■ **REQUIREMENT**
Echo the lines below verbatim.

■ **SUPPLIED RECORDS**
▼

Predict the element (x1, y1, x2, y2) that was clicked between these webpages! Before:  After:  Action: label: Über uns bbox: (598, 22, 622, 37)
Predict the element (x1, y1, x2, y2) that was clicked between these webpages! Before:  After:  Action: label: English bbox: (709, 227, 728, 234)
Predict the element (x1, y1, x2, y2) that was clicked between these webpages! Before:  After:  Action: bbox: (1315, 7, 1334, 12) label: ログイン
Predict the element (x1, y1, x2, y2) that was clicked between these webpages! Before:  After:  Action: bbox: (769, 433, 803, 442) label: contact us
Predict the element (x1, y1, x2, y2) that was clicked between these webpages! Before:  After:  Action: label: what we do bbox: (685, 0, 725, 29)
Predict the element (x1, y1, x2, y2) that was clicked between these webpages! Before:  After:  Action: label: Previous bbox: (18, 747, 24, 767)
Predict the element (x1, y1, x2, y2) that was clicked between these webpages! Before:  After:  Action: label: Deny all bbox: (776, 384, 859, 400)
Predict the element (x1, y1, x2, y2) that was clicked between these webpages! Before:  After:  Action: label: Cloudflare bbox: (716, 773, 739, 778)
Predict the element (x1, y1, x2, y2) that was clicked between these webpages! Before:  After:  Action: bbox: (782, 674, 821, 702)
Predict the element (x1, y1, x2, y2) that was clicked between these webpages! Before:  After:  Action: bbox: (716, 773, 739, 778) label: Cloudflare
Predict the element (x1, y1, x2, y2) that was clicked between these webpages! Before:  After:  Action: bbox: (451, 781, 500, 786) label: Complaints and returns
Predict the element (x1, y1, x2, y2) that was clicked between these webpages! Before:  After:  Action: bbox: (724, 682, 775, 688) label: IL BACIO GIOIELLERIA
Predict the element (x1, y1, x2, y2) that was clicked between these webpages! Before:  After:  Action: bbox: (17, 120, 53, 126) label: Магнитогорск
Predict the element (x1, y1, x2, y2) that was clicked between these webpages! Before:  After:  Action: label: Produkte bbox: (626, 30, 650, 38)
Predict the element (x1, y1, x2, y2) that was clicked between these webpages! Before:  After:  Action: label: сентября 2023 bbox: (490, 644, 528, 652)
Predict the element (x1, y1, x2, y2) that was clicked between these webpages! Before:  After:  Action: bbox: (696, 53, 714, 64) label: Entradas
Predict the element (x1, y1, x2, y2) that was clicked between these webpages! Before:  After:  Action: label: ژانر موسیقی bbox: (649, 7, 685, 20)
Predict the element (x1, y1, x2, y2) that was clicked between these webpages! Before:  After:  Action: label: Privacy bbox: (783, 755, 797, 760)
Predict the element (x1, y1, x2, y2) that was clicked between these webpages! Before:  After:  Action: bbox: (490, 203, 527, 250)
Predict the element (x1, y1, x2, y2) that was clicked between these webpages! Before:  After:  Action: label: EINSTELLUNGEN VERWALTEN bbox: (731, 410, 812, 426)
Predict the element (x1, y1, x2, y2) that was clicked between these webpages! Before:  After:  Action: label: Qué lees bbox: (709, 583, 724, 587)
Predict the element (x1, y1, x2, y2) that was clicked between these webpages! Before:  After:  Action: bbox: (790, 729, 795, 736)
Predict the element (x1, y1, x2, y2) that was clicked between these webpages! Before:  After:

▲

■ **RESULT FOR THIS TASK**
Predict the element (x1, y1, x2, y2) that was clicked between these webpages! Before:  After:  Action: label: Über uns bbox: (598, 22, 622, 37)
Predict the element (x1, y1, x2, y2) that was clicked between these webpages! Before:  After:  Action: label: English bbox: (709, 227, 728, 234)
Predict the element (x1, y1, x2, y2) that was clicked between these webpages! Before:  After:  Action: bbox: (1315, 7, 1334, 12) label: ログイン
Predict the element (x1, y1, x2, y2) that was clicked between these webpages! Before:  After:  Action: bbox: (769, 433, 803, 442) label: contact us
Predict the element (x1, y1, x2, y2) that was clicked between these webpages! Before:  After:  Action: label: what we do bbox: (685, 0, 725, 29)
Predict the element (x1, y1, x2, y2) that was clicked between these webpages! Before:  After:  Action: label: Previous bbox: (18, 747, 24, 767)
Predict the element (x1, y1, x2, y2) that was clicked between these webpages! Before:  After:  Action: label: Deny all bbox: (776, 384, 859, 400)
Predict the element (x1, y1, x2, y2) that was clicked between these webpages! Before:  After:  Action: label: Cloudflare bbox: (716, 773, 739, 778)
Predict the element (x1, y1, x2, y2) that was clicked between these webpages! Before:  After:  Action: bbox: (782, 674, 821, 702)
Predict the element (x1, y1, x2, y2) that was clicked between these webpages! Before:  After:  Action: bbox: (716, 773, 739, 778) label: Cloudflare
Predict the element (x1, y1, x2, y2) that was clicked between these webpages! Before:  After:  Action: bbox: (451, 781, 500, 786) label: Complaints and returns
Predict the element (x1, y1, x2, y2) that was clicked between these webpages! Before:  After:  Action: bbox: (724, 682, 775, 688) label: IL BACIO GIOIELLERIA
Predict the element (x1, y1, x2, y2) that was clicked between these webpages! Before:  After:  Action: bbox: (17, 120, 53, 126) label: Магнитогорск
Predict the element (x1, y1, x2, y2) that was clicked between these webpages! Before:  After:  Action: label: Produkte bbox: (626, 30, 650, 38)
Predict the element (x1, y1, x2, y2) that was clicked between these webpages! Before:  After:  Action: label: сентября 2023 bbox: (490, 644, 528, 652)
Predict the element (x1, y1, x2, y2) that was clicked between these webpages! Before:  After:  Action: bbox: (696, 53, 714, 64) label: Entradas
Predict the element (x1, y1, x2, y2) that was clicked between these webpages! Before:  After:  Action: label: ژانر موسیقی bbox: (649, 7, 685, 20)
Predict the element (x1, y1, x2, y2) that was clicked between these webpages! Before:  After:  Action: label: Privacy bbox: (783, 755, 797, 760)
Predict the element (x1, y1, x2, y2) that was clicked between these webpages! Before:  After:  Action: bbox: (490, 203, 527, 250)
Predict the element (x1, y1, x2, y2) that was clicked between these webpages! Before:  After:  Action: label: EINSTELLUNGEN VERWALTEN bbox: (731, 410, 812, 426)
Predict the element (x1, y1, x2, y2) that was clicked between these webpages! Before:  After:  Action: label: Qué lees bbox: (709, 583, 724, 587)
Predict the element (x1, y1, x2, y2) that was clicked between these webpages! Before:  After:  Action: bbox: (790, 729, 795, 736)
Predict the element (x1, y1, x2, y2) that was clicked between these webpages! Before:  After:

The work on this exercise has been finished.